- [Excerpt to read]
§

The Inland Revenue Board of Malaysia has issued a Guidelines on the Stamping of Share Transfer Instruments for Shares that are not quoted on the Kuala Lumpur Stock Exchange on 23 June 2020 to replace/cancel the guidelines issued on 6 November 2019.

The basis of valuation of the shares has been updated, including the removal of the par value to be in line with the provisions in the Companies Act 2016 and the Price Earning Ratio (PER), as the Price Earning Multiple value which was used for computing the PER is no longer valid.

The shares can now be valued based on one of the two following methods:
  1. Net tangible assets (NTA) (Total Assets – Intangible Assets – Total Liabilities)
  2. Consideration (Market Value)

Table below shows the methods applicable in different categories of companies:

Category of Companies

Value of Shares subject to Stamp Duty

Transfer of shares that requires the approval of Securities Commission

Price/value as approved by the Securities Commission

Profit-making or loss-making companies

The highest of NTA and consideration

Newly incorporated companies

Consideration

Inactive companies:

·  Dormant companies

·  Zero-revenue companies

·  Threshold-qualified companies

Consideration


Form of Transfer of Securities is required to be submitted to the stamp office (Inland Revenue Board) for adjudication of stamp duty within 30 days of the date of execution if executed in Malaysia or 30 days after it was received in Malaysia if executed outside Malaysia.

§

- [Given information]
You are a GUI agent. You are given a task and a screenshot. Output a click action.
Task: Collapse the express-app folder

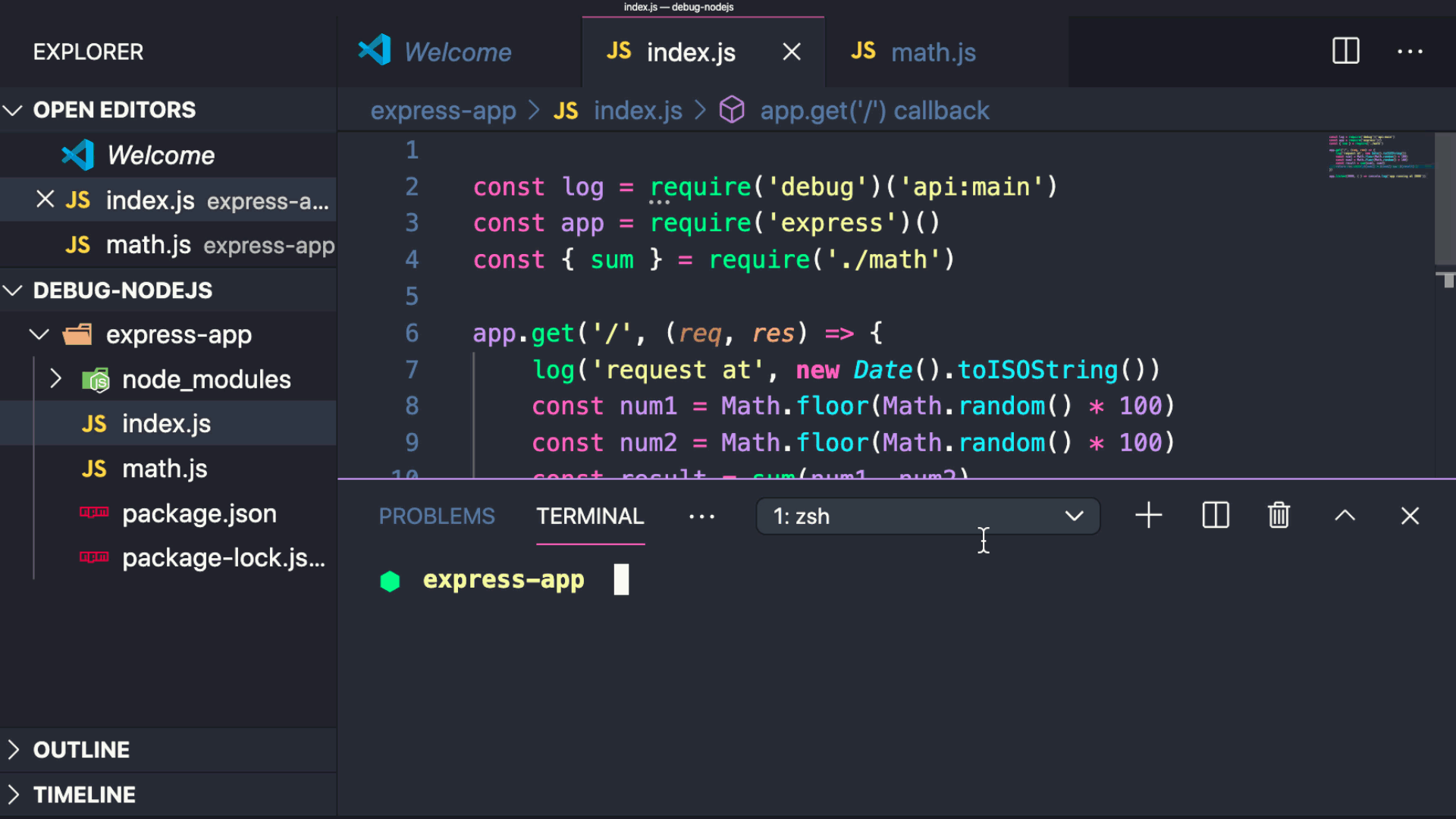pyautogui.click(x=39, y=334)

§

- [What to work on]
(1) Based on the share-transfer stamping excerpt, why was the Price Earning Ratio dropped from the basis for valuing shares?
(2) From the share-transfer stamping excerpt, extract the passage starting with "The basis of" and going on through "Consideration (Market Value)".
(3) According to the share-transfer stamping excerpt, what is the deadline for submitting the Form of Transfer of Securities for adjudication when it is executed in Malaysia?

- [Full solutions]
(1) The Price Earning Ratio was dropped because the Price Earning Multiple value used to compute it is no longer valid.

(2)
The basis of valuation of the shares has been updated, including the removal of the par value to be in line with the provisions in the Companies Act 2016 and the Price Earning Ratio (PER), as the Price Earning Multiple value which was used for computing the PER is no longer valid.

The shares can now be valued based on one of the two following methods:
  1. Net tangible assets (NTA) (Total Assets – Intangible Assets – Total Liabilities)
  2. Consideration (Market Value)

(3) It must be submitted within 30 days of the date of execution.